This essay has been written for the exhibition "Eyes of the City" at Bi-City Biennale of Urbanism\Architecture (Shenzhen, China).
Abstract:
This essay reflects on evolution of technical objects in the context of contemporary urban development, where “smart cities” discourse stands for a moment of becoming autonomous of the technical objects. In the first chapter, the essay brings forward the notion of apparatus (or dispositif) as conceived by Foucault and later Agamben, departing from Hegelian notion of positive religion. The second chapter then continues to develop understanding of the productive power of apparatuses through focus on fetishism as a practice of social creativity. In the situation when cities become populated by autonomous machines, it is argued that social creativity rotates to its non-human position.

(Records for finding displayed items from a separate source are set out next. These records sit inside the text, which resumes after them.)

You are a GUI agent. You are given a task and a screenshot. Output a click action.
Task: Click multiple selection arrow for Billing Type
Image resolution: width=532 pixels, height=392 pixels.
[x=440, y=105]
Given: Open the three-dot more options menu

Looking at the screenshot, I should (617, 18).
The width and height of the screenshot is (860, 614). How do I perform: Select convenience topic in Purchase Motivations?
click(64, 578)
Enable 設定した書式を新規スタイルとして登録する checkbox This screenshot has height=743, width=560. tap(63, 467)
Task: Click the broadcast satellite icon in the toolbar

Third chapter builds on this observation, presenting a notion of communal intelligence that is mediated through multitude of human and non-human elements. Smart cities of the 21st century mark in this picture the moment of redistribution of rational competences, when creative and intellectual activities formerly enacted by humans are delegated on technical objects and ensembles. After this claim, the essay closes with its final chapter, building a vision of the city-to-come as a metabolic multitude, echoing Paul Virilio. This vision allows us to view the city as an armature of productive, non-narcissistic fetishism, where autonomy of technical objects – formerly conceived as mirror reflections of human competences – develops alongside its independent evolutionary trajectory and invites us to the ethics of the urban design to come.